Production of kinks in an inhomogenous medium

TL;DR

This paper investigates how impurities in a medium influence the formation and persistence of kinks during phase transitions, modifying the standard Kibble-Zurek formalism to account for defect trapping near impurities.

Contribution

It introduces a mechanism showing that impurity gradients can lead to kink creation near imperfections, adding a new length scale to defect density predictions.

Findings

Kinks tend to form near impurity sites due to strong potential gradients.

Impurities can trap kinks, preventing their annihilation and leading to higher defect densities.

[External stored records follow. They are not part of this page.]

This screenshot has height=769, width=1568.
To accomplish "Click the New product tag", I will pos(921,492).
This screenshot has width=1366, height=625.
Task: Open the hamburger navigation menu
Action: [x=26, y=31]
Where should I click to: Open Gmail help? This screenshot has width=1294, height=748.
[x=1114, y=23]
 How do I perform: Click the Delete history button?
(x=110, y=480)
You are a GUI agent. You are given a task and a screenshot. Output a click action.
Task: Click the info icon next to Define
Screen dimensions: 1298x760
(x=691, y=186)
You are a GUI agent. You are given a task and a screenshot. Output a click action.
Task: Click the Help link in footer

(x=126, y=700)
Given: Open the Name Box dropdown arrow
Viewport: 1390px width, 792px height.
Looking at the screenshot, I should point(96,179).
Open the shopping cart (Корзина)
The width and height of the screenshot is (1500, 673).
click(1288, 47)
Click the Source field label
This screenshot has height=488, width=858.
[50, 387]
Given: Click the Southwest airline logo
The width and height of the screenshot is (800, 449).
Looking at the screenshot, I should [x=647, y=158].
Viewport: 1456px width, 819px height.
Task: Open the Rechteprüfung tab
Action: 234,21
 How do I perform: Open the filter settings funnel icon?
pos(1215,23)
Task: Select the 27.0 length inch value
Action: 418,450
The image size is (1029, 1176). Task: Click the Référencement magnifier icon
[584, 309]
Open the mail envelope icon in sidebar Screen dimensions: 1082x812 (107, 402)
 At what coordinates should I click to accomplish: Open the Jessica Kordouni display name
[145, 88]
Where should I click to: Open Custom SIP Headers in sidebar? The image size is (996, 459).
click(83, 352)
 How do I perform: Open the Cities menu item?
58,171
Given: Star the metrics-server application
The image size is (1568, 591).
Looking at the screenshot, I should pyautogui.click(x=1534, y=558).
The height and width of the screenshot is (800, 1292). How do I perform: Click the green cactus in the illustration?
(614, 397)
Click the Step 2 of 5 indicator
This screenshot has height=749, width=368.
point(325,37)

The impurity distribution influences the defect formation process and final density.

Abstract

The purpose of this report is presentation of the main modifications of the standard Kibble-Zurek formalism caused by the existence of the unperfections in the system. We know that the distribution of kinks created during a second order phase transition in pure systems is determined solely by the correlation length at freeze-out time. The correlation length at that instant of time intuitively describes the size of the defect and therefore the number density of defects is limited by the possibility of holding kinks in a unit volume. On the other hand if the system is populated by the impurities then kinks emerge mainly in knots of the force distribution which correspond to extremes of the impurity potential i.e. positions of imperfections. The purpose of this report is to show that, due to existence of the strong gradients of the impurity potential, kinks can be created mainly in the close vicinity of the impurities. It seems that this simple mechanism can be responsible for occurrence, in the number density formula, the additional length scale describing the impurity distribution. We know that in pure systems, as a consequence of kink-antikink annihilation, the number density of kinks decrease in time. In contradiction to pure systems, kinks produced in the systems populated by impurities could be confined by the impurity centers and therefore they may not disappear from the system and may remain above the level established by thermal nucleation of pairs.